Enquanto a Coluna Miguel Costa-Prestes percorria o interior do Brasil, em muitas cidades o movimento rebelde estabeleceu e acionou contatos, sobretudo com oficiais desertores do Exército que conspiravam e se levantavam em diversas regiões brasileiras. Em vista desses eventos pontuais e difusos pelo país, é possível avaliar que o movimento ocorrido na região de Iraty, no sul do Paraná, reverberou as ações tenentistas da Coluna Miguel Costa-Prestes e da revolução de Isidoro Dias Lopes naqueles dias frementes. Foi naquele ímpeto do calor revolucionário e de protesto contra o governo de Artur Bernardes que Hugo Guimarães dos Santos, um empresário do ramo madeireiro, estreitou relações com oficiais desertores do Exército e com João Cony, um “conhecido revolucionário” (O Estado do Paraná, Curityba, n. 427, 29 de maio de 1926, p. 1).

Em artigo de sua autoria, publicado no jornal (O Dia, Curityba, n. 1.699, 12 de novembro de 1927, p. 2), Hugo Guimarães dos Santos, que liderou a sedição tenentista ao lado de João Cony, deixou claras as motivações do levante: “Todos sabem que em 26 de maio de 1926 rebentou na Linha-Sul um movimento revolucionário contra o governo Bernardes, que tanto desagradou a nação e no qual me vi envolvido”.

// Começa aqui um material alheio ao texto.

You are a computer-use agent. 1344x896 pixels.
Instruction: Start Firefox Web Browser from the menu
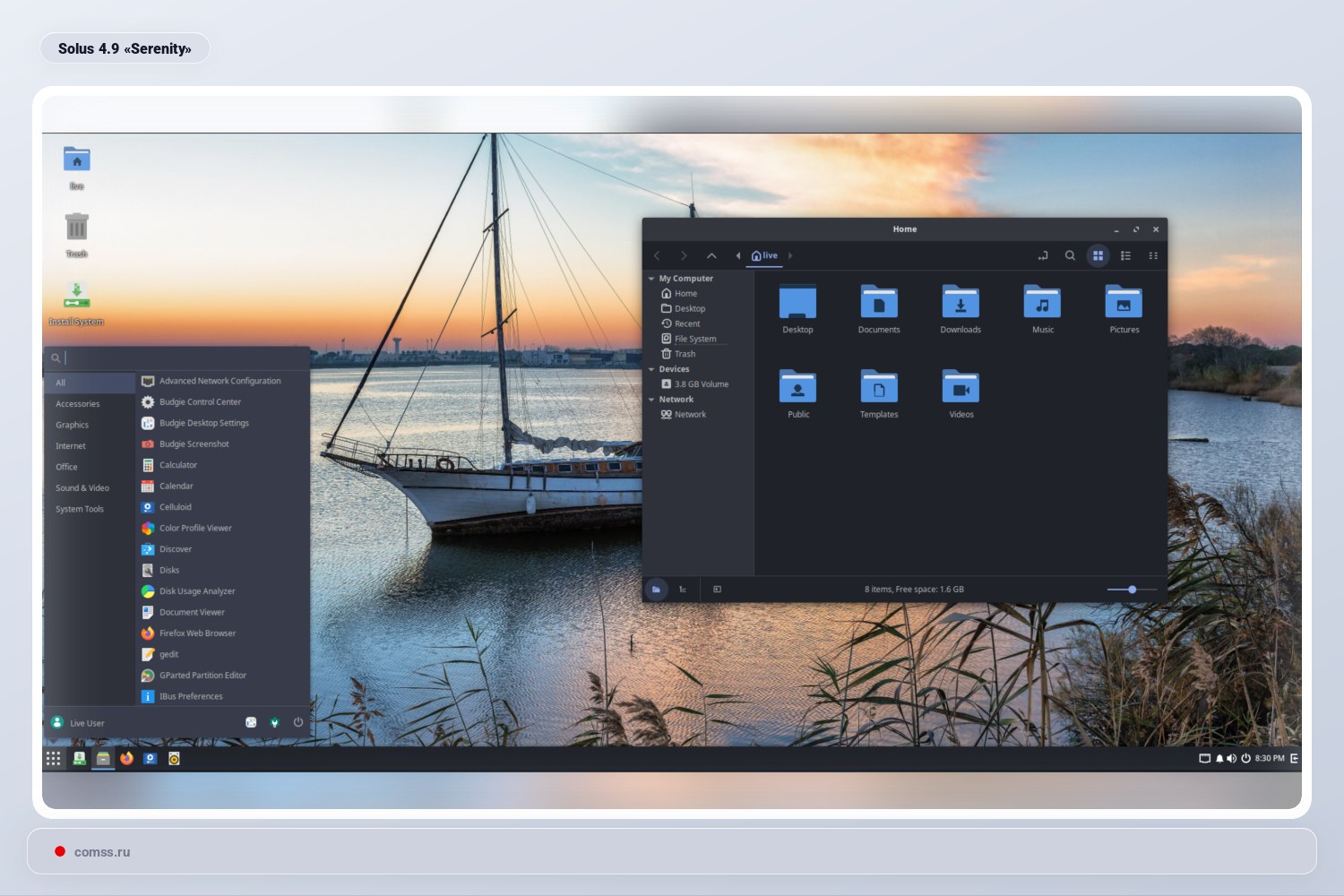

Santos e seu advogado publicaram diversas notas na imprensa curitybana. Tais notas evidenciaram, a exemplo do que mostrou o inquérito policial, que as motivações centrais da Sedição na Linha-Sul, em maio de 1926, estavam ligadas às manifestações contrárias ao governo do presidente Artur Bernardes. E havia também questões locais, envolvendo “mandos e desmandos” da Ferrovia São Paulo-Rio Grande, com relação aos seus operários e ao próprio Santos.

Em seu depoimento, ouvido pelo delegado Quintella e registrado pelo escrivão Sezino Teixeira de Amorim na delegacia de Roxo Roiz em 25 de junho de 1926, Santos relatou que, diferente da malograda primeira tentativa de sedição em 1º de março, a segunda (26 de maio) teria sido exitosa, visto que “seria aproveitado o espírito de revolta em que se achavam os operários da São Paulo-Rio Grande”. Esta “revolta dos operários ferroviários” seria motivada pelos baixos salários que vinham recebendo.

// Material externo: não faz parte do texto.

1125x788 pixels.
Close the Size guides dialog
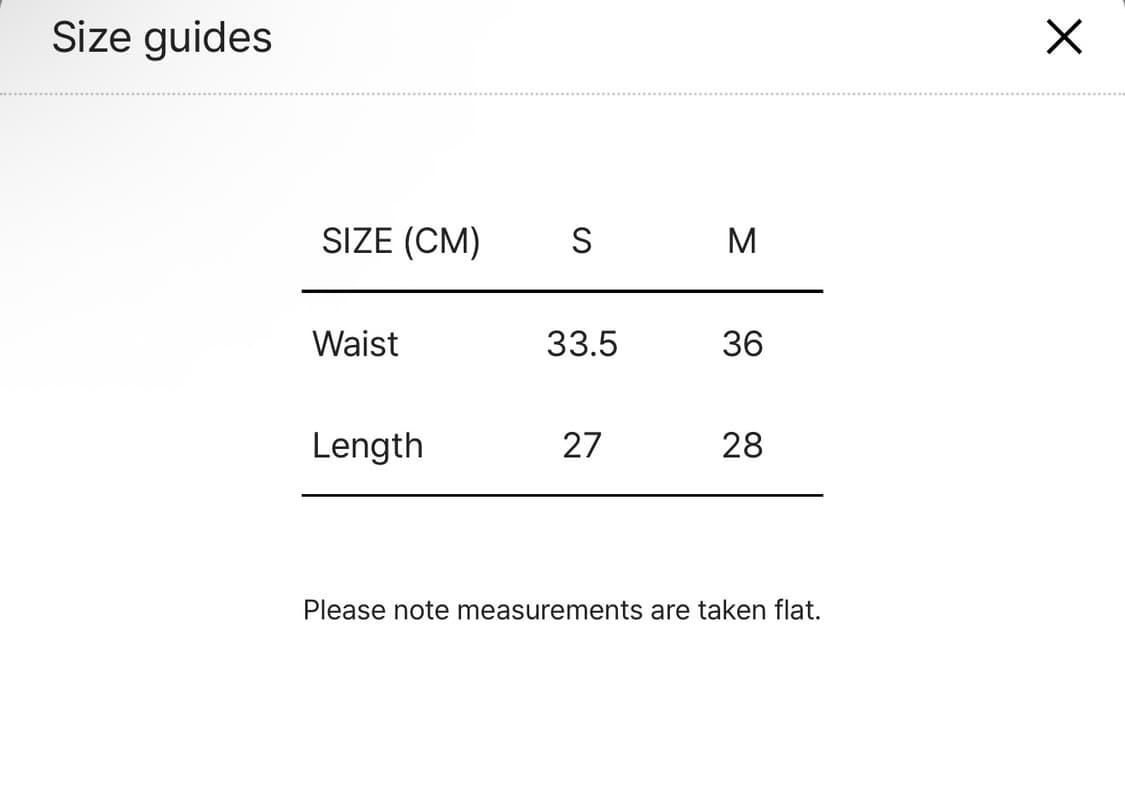(1063, 38)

Ainda sobre esse tema, Santos declarou, em jornais da capital paranaense, como O Dia e O Estado do Paraná: Jornal da Manhã, e no periódico carioca A Esquerda, que a companhia aumentava consideravelmente as tarifas dos transportes, enquanto seguia pagando mal seus funcionários. Para Santos, o então diretor-geral da companhia, Geraldo Rocha, era o “maior dos bernardistas”, e vinha aplicando a “política de miséria” do então presidente da república Artur Bernardes (A Esquerda, Rio de Janeiro, n. 1.246, 27 de maio de 1927, p. 4).

Ao longo do ano de 1927, sobretudo após deixar a prisão em 5 de maio (O Dia, Curityba, n. 1.228, 6 de maio de 1927, p. 2), Santos, além de tratar sobre as razões que levaram à sedição ocorrida no ano anterior, iniciou por meio da imprensa uma acirrada campanha de denúncias contra a Ferrovia São Paulo-Rio Grande.

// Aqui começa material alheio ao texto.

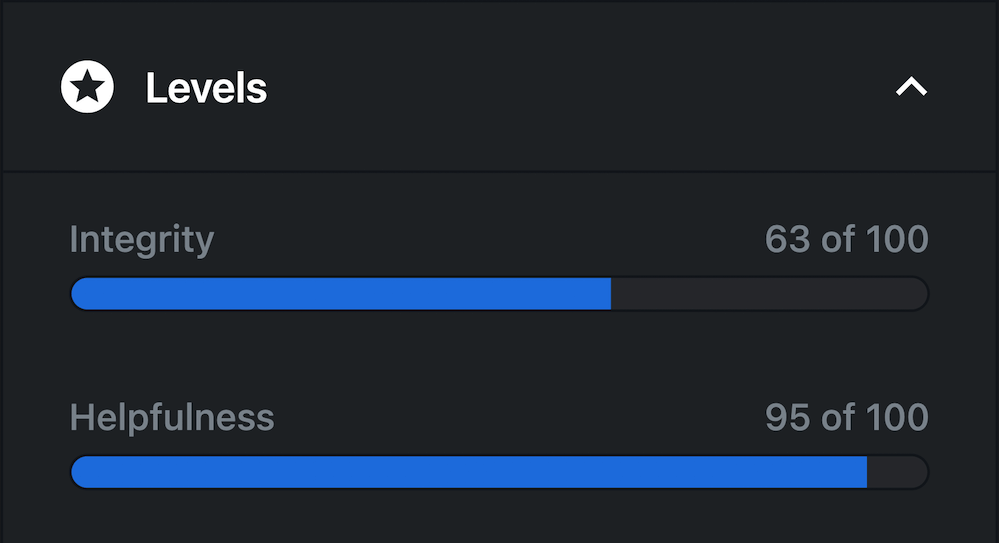Click the star icon beside Levels
Screen dimensions: 999x543
[88, 88]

Entre as primeiras denúncias, ocorridas no mês de maio de 1927, Santos abordaria o interesse da Cia. São Paulo-Rio Grande pelo Sindicato de Comerciantes de Madeiras. Ele questionaria o repentino empenho de Geraldo Rocha, diretor da ferrovia, em tutelar o sindicato, uma vez que sua “malfadada empresa sempre foi o seu algoz [do sindicato], e que em todos os seus passos lhe criou entraves e embaraços” (O Dia, Curityba, n. 1.249, 31 de maio de 1927, p. 4). Santos, em diversas notas publicadas no jornal O Dia, denunciaria que a direção da Cia. São Paulo-Rio Grande no Paraná vinha interferindo e corrompendo a direção do Sindicato de Comerciantes de Madeiras para atender a seus interesses. Não bastando essas interferências escusas, a companhia vinha se negando a transportar a madeira daqueles que não possuíam vínculo com o sindicato.20

Diante das críticas de Santos pela imprensa, a Cia. São Paulo-Rio Grande não tardou em revidar. Em 9 setembro de 1927, Santos voltaria à prisão, mas agora na cidade de Iraty (O Dia, Curityba, n. 1.682, 11 de setembro de 1927, p. 4). Após a decisão do juiz federal João Baptista Carvalho Filho, de abril daquele ano, desconsiderando o crime de sedição, o processo criminal foi remetido à comarca de Iraty, onde seriam julgados os crimes de roubo, lesão corporal, ameaças, depredação e arrombamento de patrimônio público e privado, todos previstos nos artigos 356, 357 e 358 do Código Penal de 1890.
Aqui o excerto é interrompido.